In July 2024, the FAA qualified Loft Dynamics' H125 simulator, making it the first VR device to receive such qualification in the United States.

===2025===
In April 2025, Loft Dynamics announced it had entered fixed-wing VR simulation, launching with a partnership alongside Alaska Airlines. The companies announced they would co-develop the world's first Boeing 737 VR simulators to solve the cost and accessibility challenges of legacy full-flight simulators. Alaska Airlines stated that the goal is to deploy multiple VR simulators across its US bases as a way to improve the realism and accessibility of pilot training.

In August 2025, Loft Dynamics secured $24 million in a Series B funding round led by Dan Friedkin and The Friedkin Group with participation from Alaska Airlines, Sky Dayton, Craft Ventures, and UP.Partners. It brought Loft's total capital to $60 million.
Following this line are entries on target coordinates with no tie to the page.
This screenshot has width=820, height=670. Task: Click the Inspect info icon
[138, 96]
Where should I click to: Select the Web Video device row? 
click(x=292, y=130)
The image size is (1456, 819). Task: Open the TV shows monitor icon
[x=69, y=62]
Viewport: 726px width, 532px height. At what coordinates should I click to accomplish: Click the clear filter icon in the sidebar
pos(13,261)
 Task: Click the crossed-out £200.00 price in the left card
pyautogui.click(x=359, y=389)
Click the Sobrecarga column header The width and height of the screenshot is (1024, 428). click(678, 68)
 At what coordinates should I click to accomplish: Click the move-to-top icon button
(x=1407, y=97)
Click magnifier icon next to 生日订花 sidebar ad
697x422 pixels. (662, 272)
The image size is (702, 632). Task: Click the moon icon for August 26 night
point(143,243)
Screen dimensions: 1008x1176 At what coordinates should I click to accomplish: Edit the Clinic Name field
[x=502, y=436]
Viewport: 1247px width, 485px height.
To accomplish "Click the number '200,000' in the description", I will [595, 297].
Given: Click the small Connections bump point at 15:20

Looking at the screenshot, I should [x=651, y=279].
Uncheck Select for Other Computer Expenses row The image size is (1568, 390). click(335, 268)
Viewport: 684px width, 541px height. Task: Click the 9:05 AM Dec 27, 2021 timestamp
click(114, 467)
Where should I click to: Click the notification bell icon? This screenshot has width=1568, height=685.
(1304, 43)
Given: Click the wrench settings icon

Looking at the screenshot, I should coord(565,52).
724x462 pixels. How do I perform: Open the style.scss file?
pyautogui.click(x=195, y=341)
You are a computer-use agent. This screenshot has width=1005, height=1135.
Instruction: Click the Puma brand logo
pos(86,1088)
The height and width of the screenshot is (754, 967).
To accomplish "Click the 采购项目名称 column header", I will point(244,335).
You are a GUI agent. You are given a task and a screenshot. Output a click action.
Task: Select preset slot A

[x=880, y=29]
In November 2025, Loft Dynamics announced that United States Customs and Border Protection will begin installation of its VR simulator for training. According to media reports, it will be the first U.S. federal law enforcement agency and first branch of the Homeland Security Department to train pilots using virtual reality flight simulators. PHI Air Medical also announced the installation of its Loft Dynamics VR simulator at its base, sharing it will become the first air medical operator in the Americas to implement full-motion virtual reality flight simulation for pilot training.

==Leadership==
Loft Dynamics has two cofounders: Fabi Riesen and Christian Marty. As of 2026, Riesen is the CTO of Loft Dynamics, having previously held the role of CEO from 2016 to 2025. In January 2026, the company announced Sebastien Borel as CEO. In 2024, Loft Dynamics added former FAA administrators Randy Babbitt and Michael Huerta to its Advisory Board.

==Technology==
Loft Dynamics uses state-of-the-art virtual reality technology, employing cloud-based software to enable pilots of all skill levels to practice complex or dangerous flight maneuvers and undergo realistic training for missions, and potentially landmarks all across the world. The ISO 9001-certified simulators, which are ten times smaller than traditional flight simulators, are equipped with "three-dimensional high-resolution panoramic view, dynamic six-degrees-of-freedom motion platform and a full-scale replica cockpit with a unique pose tracking system". The Virtual Reality headsets, made by Finnish company Varjo, feature a "90Hz frame refresh rate, a 2 x 8 megapixel resolution and a 30 pixel-per-degree display". One of the major advantages of the VR simulators is a 360-degree field of view.

As of April 2025, Loft Dynamics has three active helicopter simulators: the Airbus H125, Robinson R22, and Airbus H145 simulator. The company is developing its eVTOL simulator alongside Dufour Aerospace and its 737 VR simulator in cooperation with Boeing and Alaska Airlines.